**Aim of the task**
The records that follow are to be transcribed in full, without their images.

**Listed entries**
★ ★ ★ ★ ★ ★ ★
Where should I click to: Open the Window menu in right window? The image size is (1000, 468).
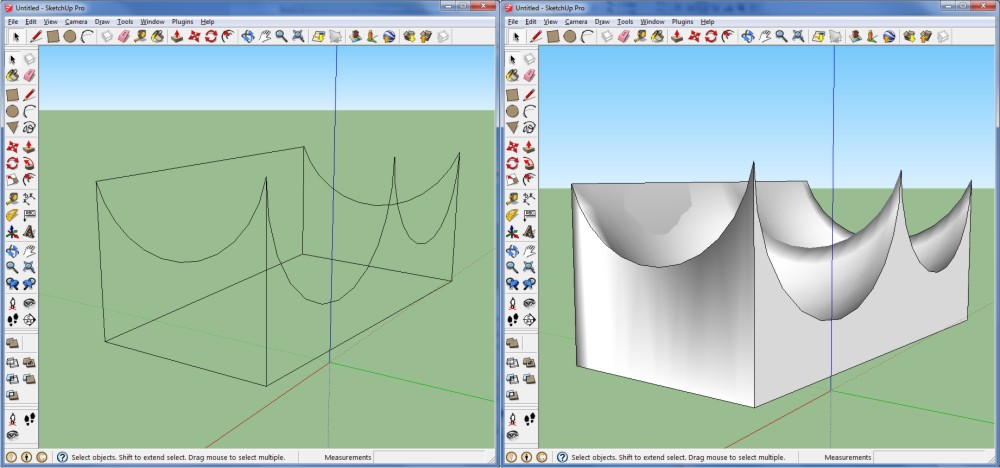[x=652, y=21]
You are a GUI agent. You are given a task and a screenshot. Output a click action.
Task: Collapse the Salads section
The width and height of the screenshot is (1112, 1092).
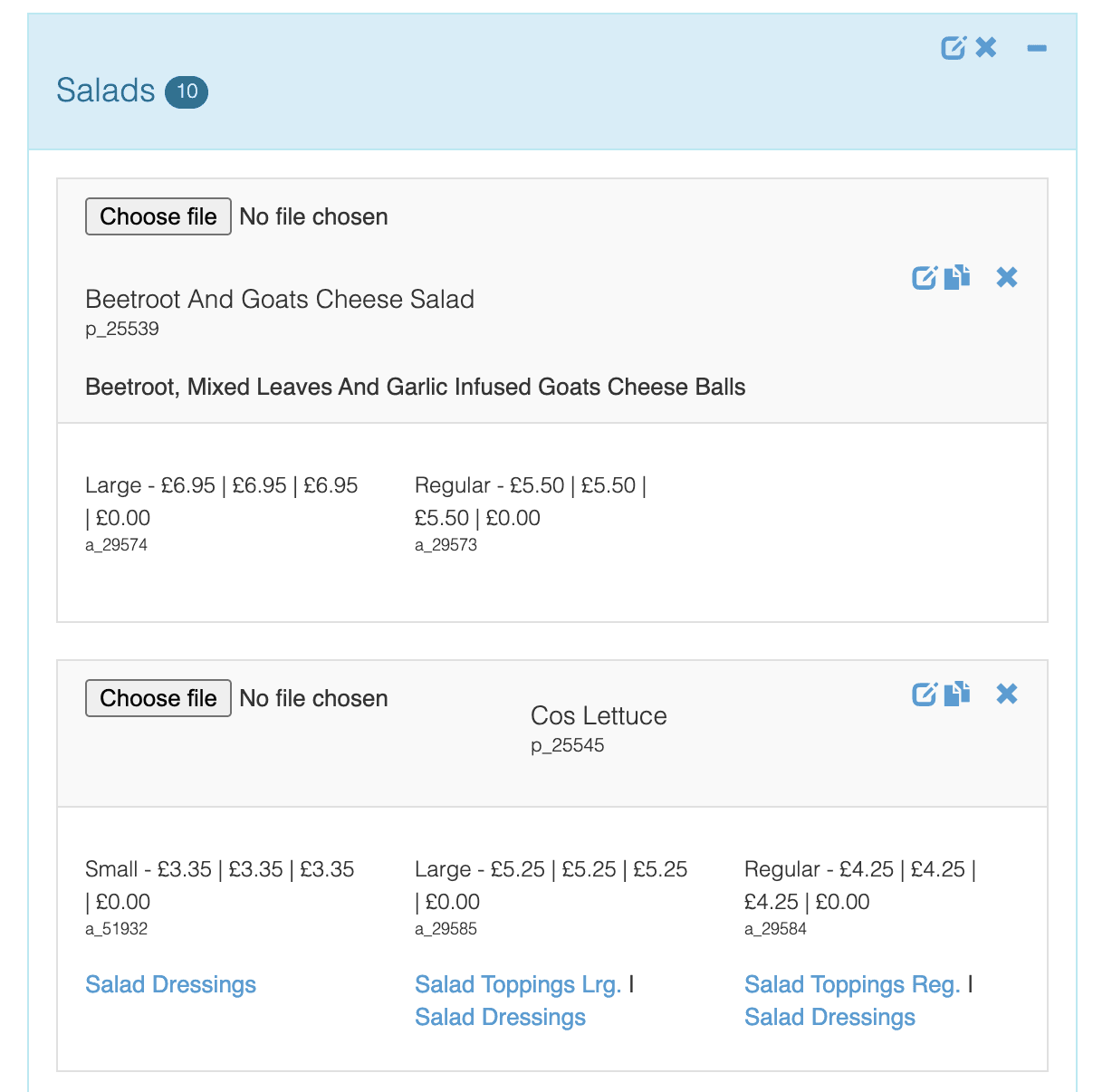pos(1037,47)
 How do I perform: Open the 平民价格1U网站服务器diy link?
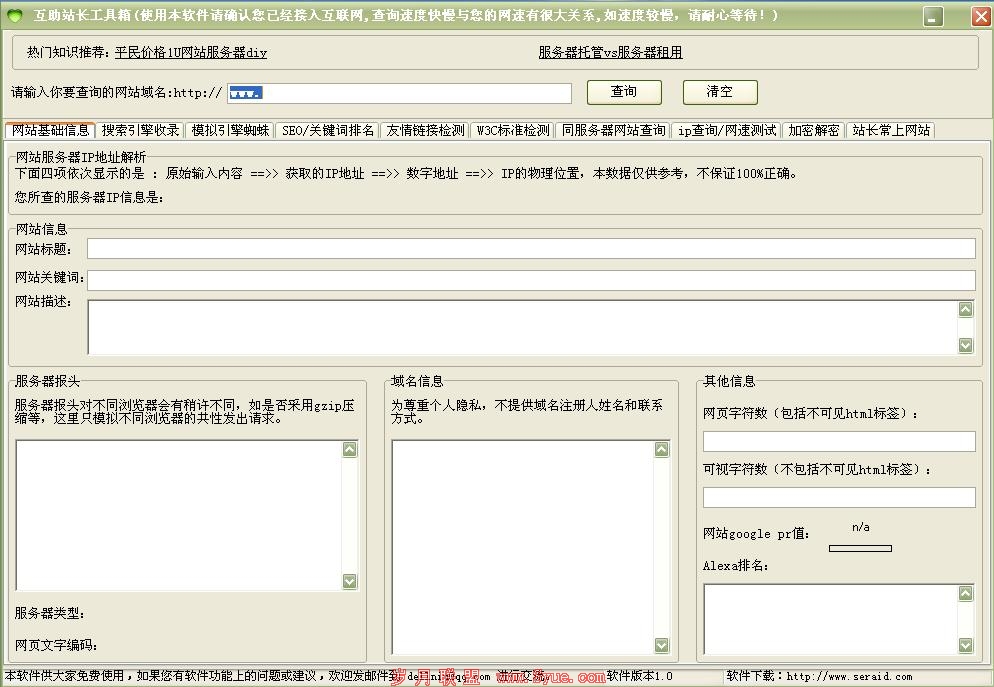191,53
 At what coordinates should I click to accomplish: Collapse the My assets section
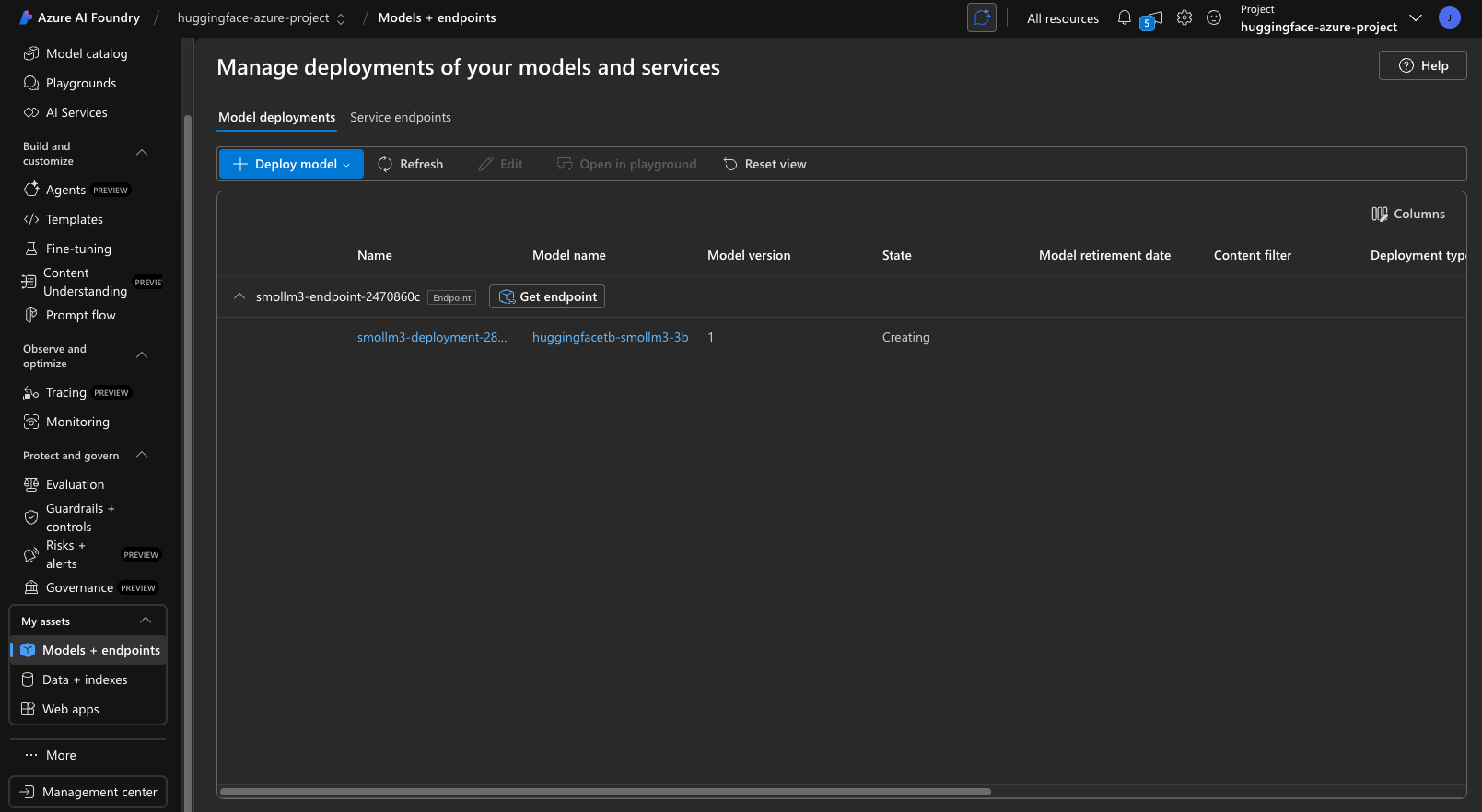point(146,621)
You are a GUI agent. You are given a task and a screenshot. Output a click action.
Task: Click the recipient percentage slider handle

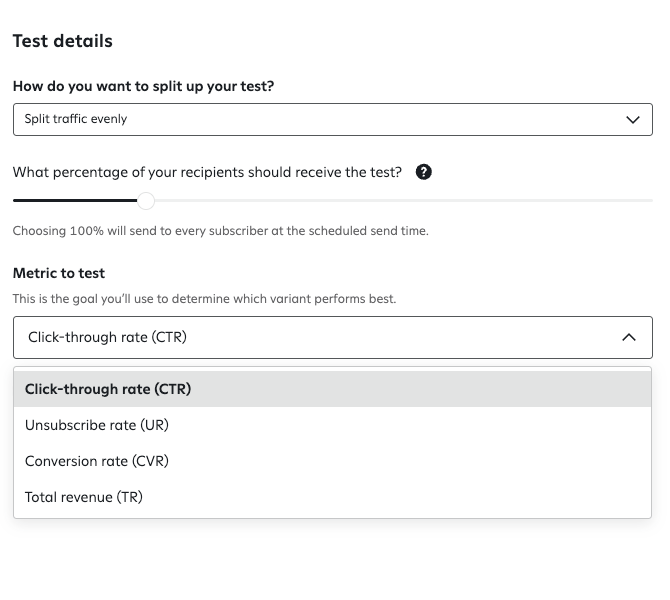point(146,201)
★ ★ ★ ★ ★ ★ ★
**Answer to this task**
Where should I click to: Open the Window menu in right window? The image size is (1000, 468).
[x=652, y=21]
You are a GUI agent. You are given a task and a screenshot. Output a click action.
Task: Collapse the Salads section
The width and height of the screenshot is (1112, 1092).
pos(1037,47)
 How do I perform: Open the 平民价格1U网站服务器diy link?
191,53
 At what coordinates should I click to accomplish: Collapse the My assets section
point(146,621)
You are a GUI agent. You are given a task and a screenshot. Output a click action.
Task: Click the recipient percentage slider handle

point(146,201)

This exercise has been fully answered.